(The Center Square) – A proposal to raise California’s minimum wage to $18 an hour is likely to result in a range of economic impacts for workers and businesses, a review by the Legislative Analyst’s Office revealed January 24.
The LAO’s review of the proposal, which would incrementally raise the minimum wage annually until it reached $18 in 2025 for larger businesses and 2026 for smaller businesses, found that the measure would result in higher wages for many workers but likely fewer job opportunities.
Analysts determined that a higher minimum wage would likely reduce business profits, making workers more expensive to pay. This would ultimately result in fewer job openings, with the LAO estimating the state would have “between 0-1% fewer jobs” than it otherwise would if voters approve the proposal.
The LAO also determined that businesses would likely see lower profits from increasing the minimum wage and expect consumers to see the price of goods and services rise as a result.
The review by independent analysts comes months before California voters could see this initiative appear on the November ballot. For it to qualify as a ballot initiative, supporters must collect enough signatures from registered voters that must be certified months ahead of the election.

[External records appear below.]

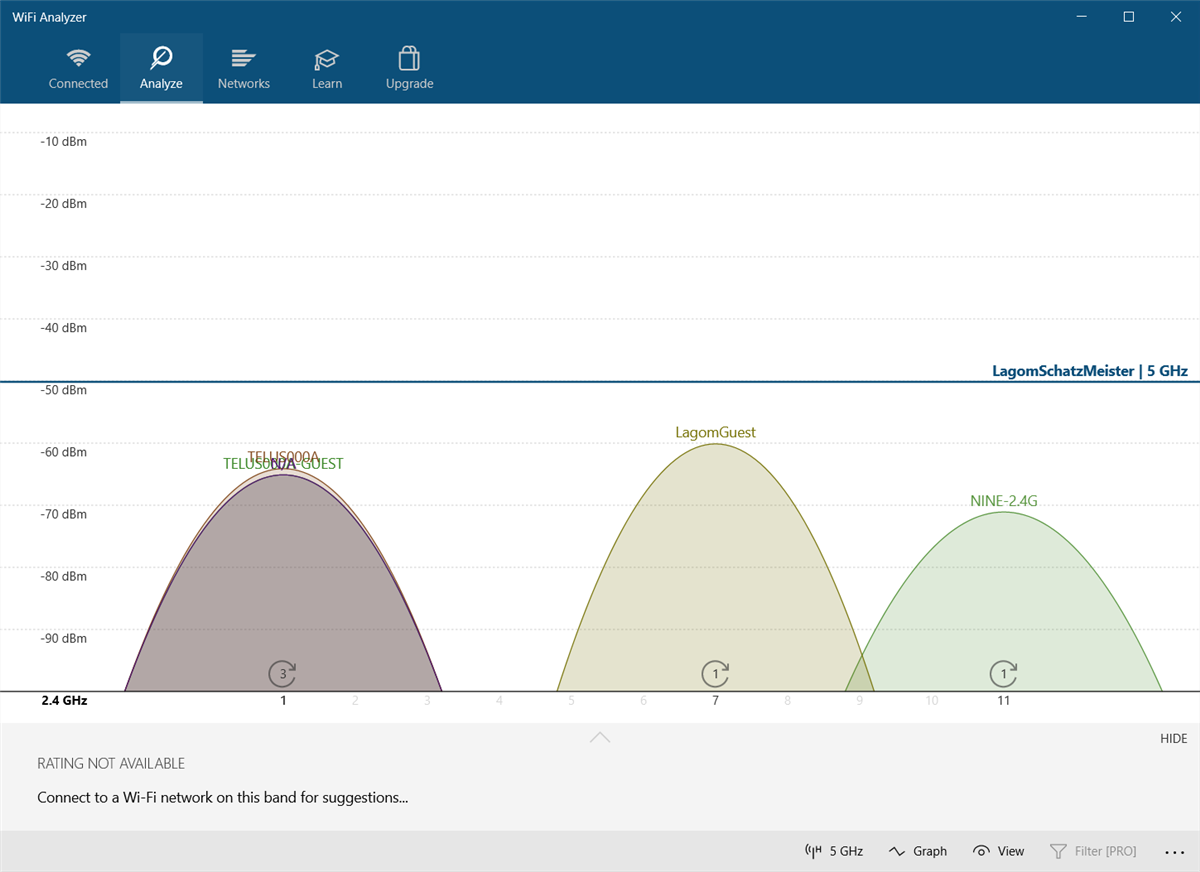The width and height of the screenshot is (1200, 872).
Task: Click the signal strength icon next to 5 GHz
Action: pyautogui.click(x=812, y=850)
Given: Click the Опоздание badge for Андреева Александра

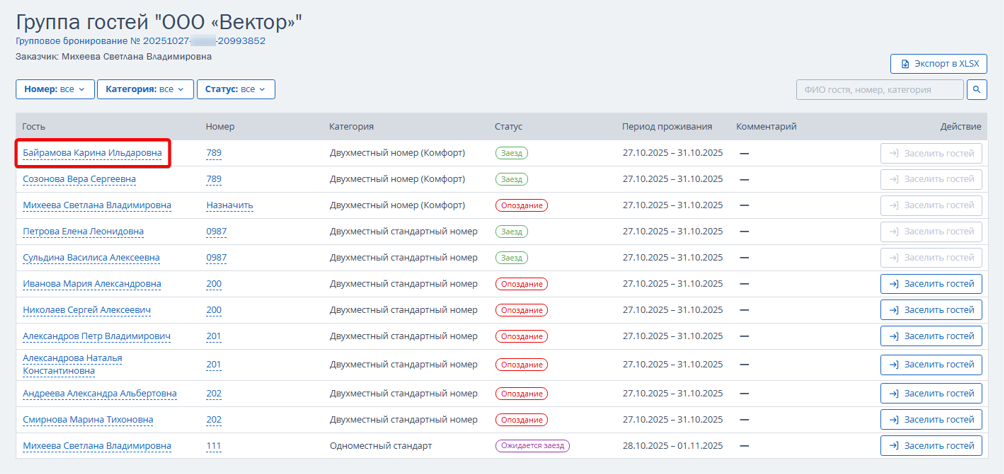Looking at the screenshot, I should [521, 394].
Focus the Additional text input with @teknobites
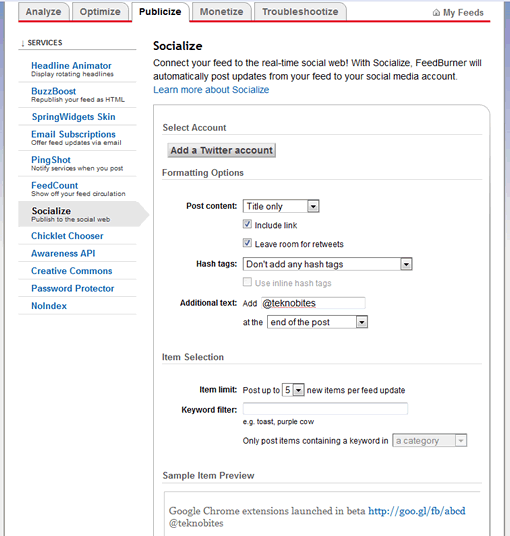The height and width of the screenshot is (536, 510). click(x=313, y=303)
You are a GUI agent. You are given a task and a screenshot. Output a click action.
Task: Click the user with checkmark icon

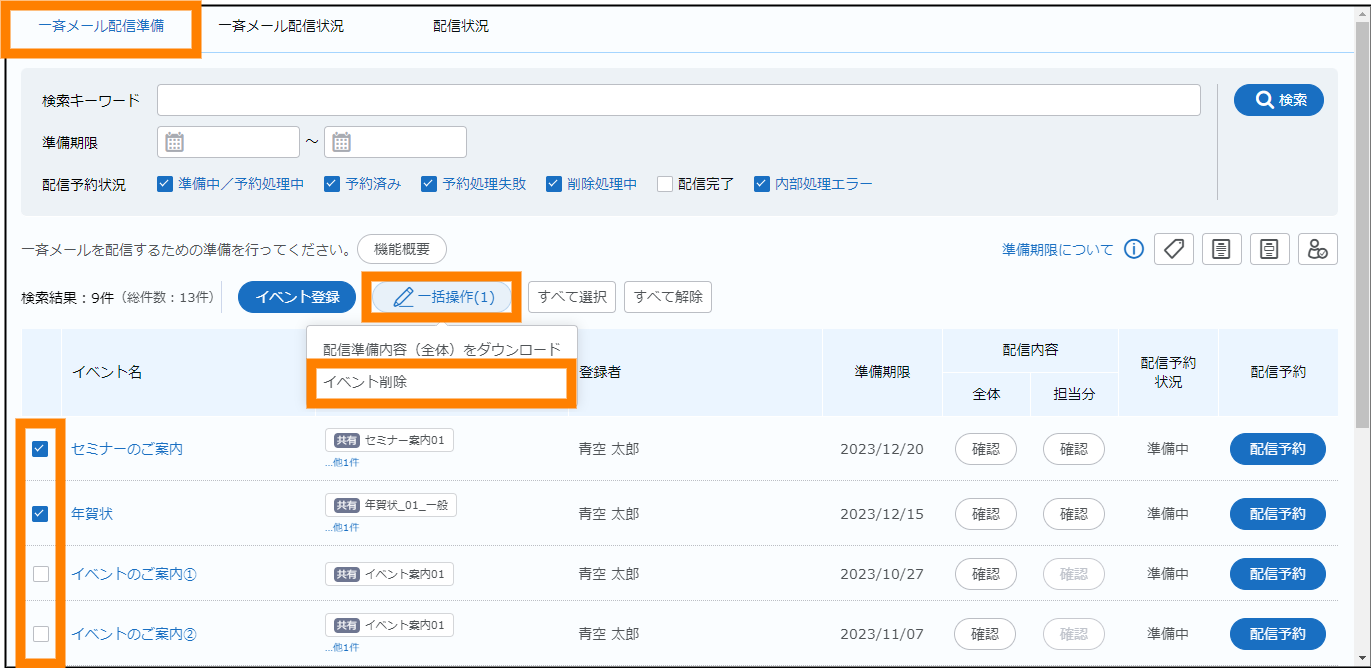click(1317, 249)
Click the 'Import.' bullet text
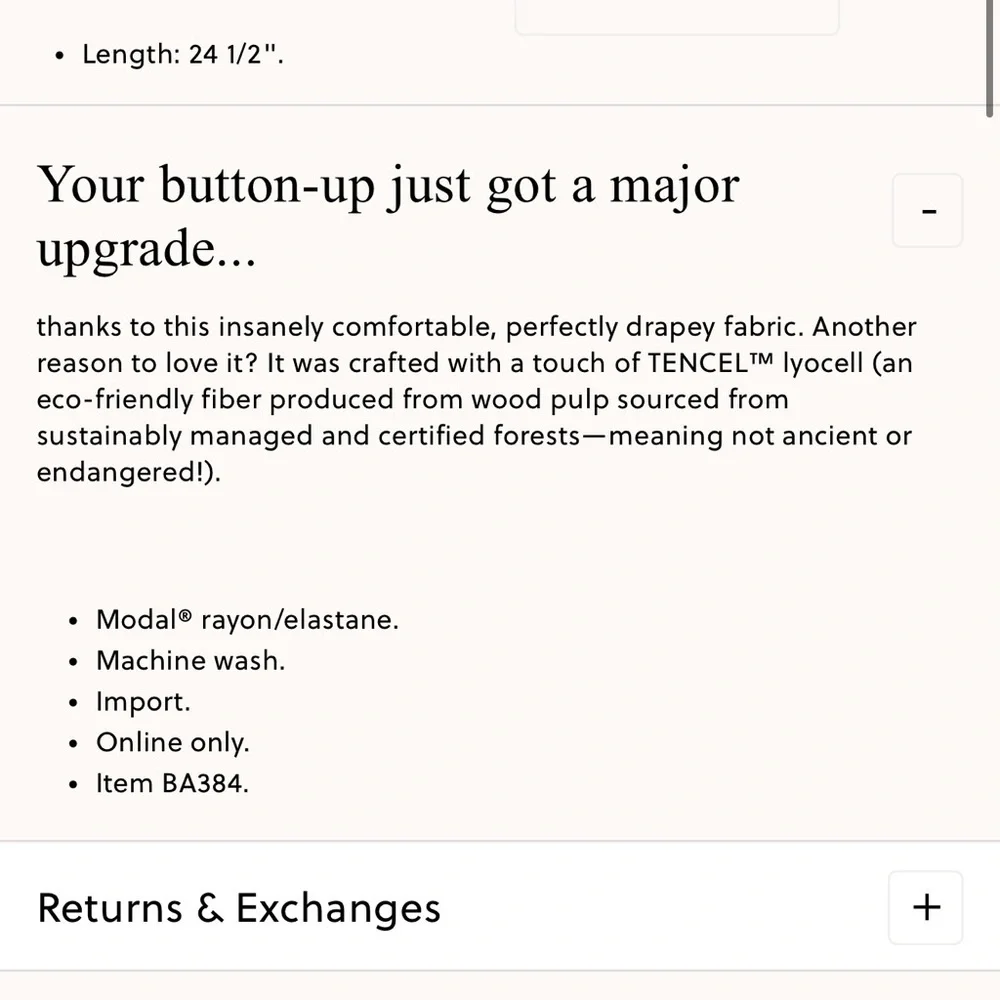1000x1000 pixels. (143, 702)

The proposal was initially submitted by investor Joe Sanberg in December, who argued that workers need a raise as the cost of living continues to increase. Sanberg has pledged to fund the signature-gathering process for the initiative to make it to the ballot.
“Raising CA’s minimum wage to $18 will bring financial stability to millions of hardworking families, empowering them to spend more money in their communities and give small businesses a much-needed boost,” Sanberg tweeted in December, days after filing the initiative. “A wage increase isn’t just good for people – it’s good for business.”
The LAO’s analysis also found that the minimum wage proposal would increase the costs for state and local governments to pay their workers by a “few billion dollars” per year. According to the LAO, state and local governments spent around $500 billion during the latest fiscal year.
The LAO did note that there would likely be some savings from lower enrollment in Health and Human Services programs since the proposal would change some workers’ incomes.
“Many people would have higher incomes due to wage increases, but some likely would have lower incomes due to job losses,” the LAO said. “Overall, these enrollment changes likely would reduce state and local costs by hundreds of millions of dollars to over $1 billion annually.”
The initiative could also impact tax revenues, though the LAO said it’s “unclear” whether the proposal would make revenues go up or down. The LAO noted that the measure would change income tax and sales tax revenues because of the measure’s impact on wages and prices.
“Revenue changes likely would be between a loss of a couple billion dollars and a gain of a few hundred million dollars,” the LAO said.
The initiative is still pending an official review and will need about 623,200 valid signatures to qualify for the November ballot, according to Ballotpedia.